Kings of Comedy: Funny Performances That Won at Oscar
While more serious fare tends to dominate at the Oscars, sometimes a comedic performance gets to go home with the gold. We take a look at 11 noteworthy comedic supporting turns that either scored a nod or won the award. By Phil Pirello
Jonah Hill, Wolf of Wall Street
It’s hard to pull off a character so “love to hate” as Hill's Donnie Azoff, a corrupt, ‘lude-tripping, cousin-marrying stockbroker in Wolf of Wall Street. But Hill effortlessly pulls it off, finding the right balance between funny and serious – bringing his improv A-game as DiCaprio’s right-hand scumbag.
Kevin Kline, A Fish Called Wanda
Kline deservedly earned his BSA Oscar thanks his scene-stealing role in Wanda. In this farcical caper, Kline portrays a borderline-manic thief in way over his head. In lesser hands, the role could have been reduced to over-the-top scene-chewing. But Kline gives each scene exactly the right amount of whatever it needed.
Alan Arkin, Little Miss Sunshine
Arkin has the market cornered when it comes to playing sage-like characters with dry wits and big hearts. And arguably it all started with his BSA Oscar-winning role as Sunshine’s “tell-it-like-it-is” grandpa. This is career-best work, and less-is-more acting at its most resonate.
John Gielgud, Arthur
As the straight-man butler to Dudley Moore’s titular buffoon, Gielgud gives the film its much-needed heart in between delivering most of Arthur’s best one-liners.
Barry Fitzgerald, Going My Way
The 1944 musical Going My Way scored Fitzgerald both a Best Actor and Best Supporting Actor at that year’s Academy Awards. He lost out on the former, but more than earned himself the latter for his portrayal of an old-guard priest who gets into comedic conflict with his younger replacement.
Cuba Gooding Jr., Jerry Maguire
Everyone remembers Gooding’s amped-up “Show Me the Money” set piece, but the BSA Oscar-winner is even better during the film’s quieter, more heartfelt moments as a down-and-out football star with an ego bigger than the stadiums he plays in. While the movie is named after Tom Cruise’s character, its “qwon” belongs to Rod Tidwell.
George Burns, The Sunshine Boys
Really? You haven’t seen this comedy classic?! Why do you hate fun? What did laughter ever do to you? Burns is crazy good in this two-hander from writer Neil Simon, about a vaudeville duo reuniting for a TV special despite the fact that they hate each other. Burns won Best Supporting Actor.
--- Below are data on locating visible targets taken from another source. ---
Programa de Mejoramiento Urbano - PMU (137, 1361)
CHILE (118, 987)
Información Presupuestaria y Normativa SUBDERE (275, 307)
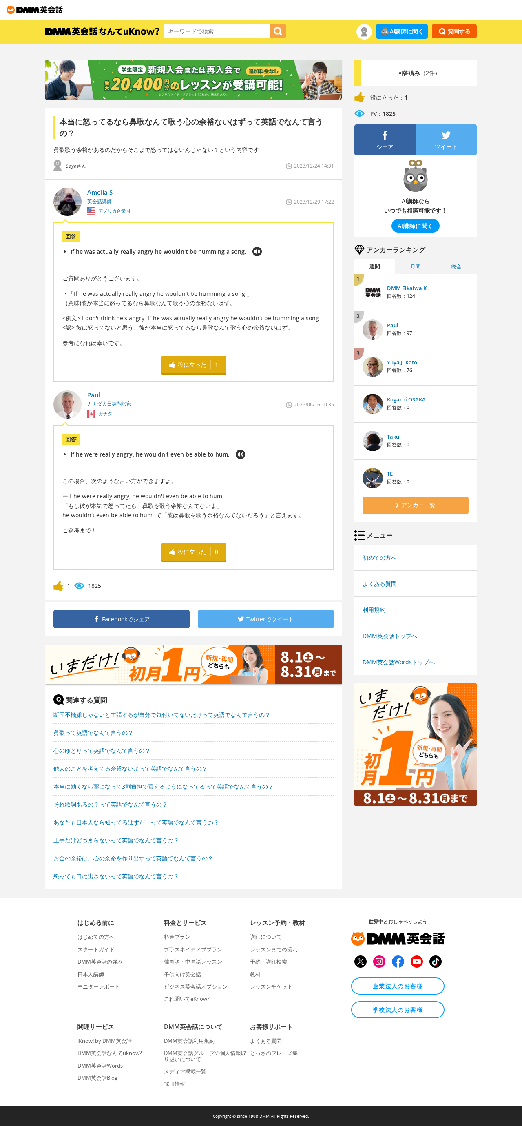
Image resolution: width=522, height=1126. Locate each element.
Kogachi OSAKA (406, 399)
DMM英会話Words (100, 1065)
Jack Palance, City Slickers
Palance subverted audience expectations in this hit 1991 comedy for which he won Best Supporting Actor. As the gruff Curly, Palance gives a very funny and sentimental portrayal as a veteran cowboy stuck babysitting “city folk.” (We'll ignore the sequel, The Legend of Curly’s Gold.)
Charles Coburn, The More the Merrier
Put this classic on a double bill with Sunshine Boys and thank us later. Coburn stars as one-third of a matchmaking farce set in a D.C. apartment building, playing Cupid opposite Jean Arthur and Joel McCrea. While the comedy is tame by today’s standards, Merrier still manages to get its share of big smiles and belly laughs.
Jack Lemmon, Mister Roberts
Lemmon has many great comedic turns on his resume jockeying for the “Funniest Role Ever” spot on his CV. One could make a good argument for his work in Mister Roberts to take the top spot. It makes great use of the chemistry between the boat’s Captain, Henry Fonda, and Lemmon's excitable ensign. As comedy classics go, you’d be hard-pressed to find better.
Walter Matthau, The Fortune Cookie
Matthau’s work in this 1966 comedy is pure gold, as in Best Supporting Actor gold. Matthau plays a crooked lawyer in search using his brother-in-law’s fake injury to win a big cash settlement. Almost 50 years since he won the award, Matthau’s deadpan humor and impeccable comic timing rivals that of today’s best comedic performers.